Stored data entries:
**********

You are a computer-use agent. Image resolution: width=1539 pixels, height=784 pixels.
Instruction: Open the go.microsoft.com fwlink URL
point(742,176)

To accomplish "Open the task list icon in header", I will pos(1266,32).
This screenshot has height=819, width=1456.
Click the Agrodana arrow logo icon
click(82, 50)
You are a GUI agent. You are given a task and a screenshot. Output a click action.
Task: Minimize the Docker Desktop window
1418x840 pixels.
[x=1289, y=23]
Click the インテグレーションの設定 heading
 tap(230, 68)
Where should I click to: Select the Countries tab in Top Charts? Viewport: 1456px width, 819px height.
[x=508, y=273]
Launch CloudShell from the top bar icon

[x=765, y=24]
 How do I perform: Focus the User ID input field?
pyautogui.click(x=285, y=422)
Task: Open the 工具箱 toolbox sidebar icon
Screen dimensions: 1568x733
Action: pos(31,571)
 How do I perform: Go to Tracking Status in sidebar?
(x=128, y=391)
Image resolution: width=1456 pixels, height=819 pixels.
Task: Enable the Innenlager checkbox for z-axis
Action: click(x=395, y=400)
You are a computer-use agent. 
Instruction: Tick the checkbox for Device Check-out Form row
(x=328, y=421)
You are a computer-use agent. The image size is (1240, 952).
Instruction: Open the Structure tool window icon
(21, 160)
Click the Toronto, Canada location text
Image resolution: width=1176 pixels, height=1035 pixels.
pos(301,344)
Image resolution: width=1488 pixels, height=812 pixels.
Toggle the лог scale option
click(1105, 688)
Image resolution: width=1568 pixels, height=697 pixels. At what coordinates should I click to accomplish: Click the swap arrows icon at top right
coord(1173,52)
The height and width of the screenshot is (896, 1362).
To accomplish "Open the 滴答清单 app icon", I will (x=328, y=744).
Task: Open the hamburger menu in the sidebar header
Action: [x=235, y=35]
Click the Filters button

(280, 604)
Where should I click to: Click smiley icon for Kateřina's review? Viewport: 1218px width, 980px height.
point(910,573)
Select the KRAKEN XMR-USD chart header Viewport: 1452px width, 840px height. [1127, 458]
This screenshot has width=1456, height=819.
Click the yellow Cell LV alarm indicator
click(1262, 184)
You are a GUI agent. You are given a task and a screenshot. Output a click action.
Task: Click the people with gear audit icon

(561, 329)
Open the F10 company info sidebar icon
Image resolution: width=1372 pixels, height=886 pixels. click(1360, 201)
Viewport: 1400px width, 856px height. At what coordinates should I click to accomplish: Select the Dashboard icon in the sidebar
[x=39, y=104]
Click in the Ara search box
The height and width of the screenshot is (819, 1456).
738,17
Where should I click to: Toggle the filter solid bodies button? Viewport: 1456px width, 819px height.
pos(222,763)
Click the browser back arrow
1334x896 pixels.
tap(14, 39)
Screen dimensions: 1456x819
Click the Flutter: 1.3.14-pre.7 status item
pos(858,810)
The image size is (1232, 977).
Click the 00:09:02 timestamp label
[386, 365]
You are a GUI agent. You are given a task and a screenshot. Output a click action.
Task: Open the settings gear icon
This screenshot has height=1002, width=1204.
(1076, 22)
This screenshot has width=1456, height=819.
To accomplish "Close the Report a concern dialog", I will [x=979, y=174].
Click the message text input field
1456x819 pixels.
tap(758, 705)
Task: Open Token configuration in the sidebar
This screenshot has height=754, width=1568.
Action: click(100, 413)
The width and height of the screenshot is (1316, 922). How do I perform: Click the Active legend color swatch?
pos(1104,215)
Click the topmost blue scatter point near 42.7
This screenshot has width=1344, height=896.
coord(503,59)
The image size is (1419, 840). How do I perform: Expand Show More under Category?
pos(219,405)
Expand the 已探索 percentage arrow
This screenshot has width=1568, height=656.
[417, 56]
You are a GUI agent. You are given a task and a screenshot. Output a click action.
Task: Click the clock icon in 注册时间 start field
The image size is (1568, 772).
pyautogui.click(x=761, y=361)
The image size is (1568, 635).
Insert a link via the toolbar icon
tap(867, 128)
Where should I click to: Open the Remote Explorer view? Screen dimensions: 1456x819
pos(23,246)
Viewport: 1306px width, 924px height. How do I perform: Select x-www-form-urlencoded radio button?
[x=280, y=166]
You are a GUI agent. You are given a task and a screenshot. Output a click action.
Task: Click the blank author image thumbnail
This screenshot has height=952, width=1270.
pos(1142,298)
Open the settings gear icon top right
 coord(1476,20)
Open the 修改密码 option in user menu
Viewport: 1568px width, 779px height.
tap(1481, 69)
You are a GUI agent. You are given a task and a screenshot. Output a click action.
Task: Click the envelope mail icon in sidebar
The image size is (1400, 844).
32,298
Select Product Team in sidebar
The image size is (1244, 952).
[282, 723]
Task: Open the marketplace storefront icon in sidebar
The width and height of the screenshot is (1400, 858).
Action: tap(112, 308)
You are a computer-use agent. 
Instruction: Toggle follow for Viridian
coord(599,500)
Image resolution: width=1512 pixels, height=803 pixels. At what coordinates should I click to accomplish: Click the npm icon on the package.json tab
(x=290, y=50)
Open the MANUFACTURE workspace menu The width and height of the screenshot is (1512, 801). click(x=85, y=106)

**********

Exercise objective:
Find the line with "Select the KRAKEN" in the entries above. Retype it and each line after it, exactly, through the line with "The image size is (1232, 977).", and stop there.

Problem solution:
Select the KRAKEN XMR-USD chart header Viewport: 1452px width, 840px height. [1127, 458]
This screenshot has width=1456, height=819.
Click the yellow Cell LV alarm indicator
click(1262, 184)
You are a GUI agent. You are given a task and a screenshot. Output a click action.
Task: Click the people with gear audit icon

(561, 329)
Open the F10 company info sidebar icon
Image resolution: width=1372 pixels, height=886 pixels. click(1360, 201)
Viewport: 1400px width, 856px height. At what coordinates should I click to accomplish: Select the Dashboard icon in the sidebar
[x=39, y=104]
Click in the Ara search box
The height and width of the screenshot is (819, 1456).
738,17
Where should I click to: Toggle the filter solid bodies button? Viewport: 1456px width, 819px height.
pos(222,763)
Click the browser back arrow
1334x896 pixels.
tap(14, 39)
Screen dimensions: 1456x819
Click the Flutter: 1.3.14-pre.7 status item
pos(858,810)
The image size is (1232, 977).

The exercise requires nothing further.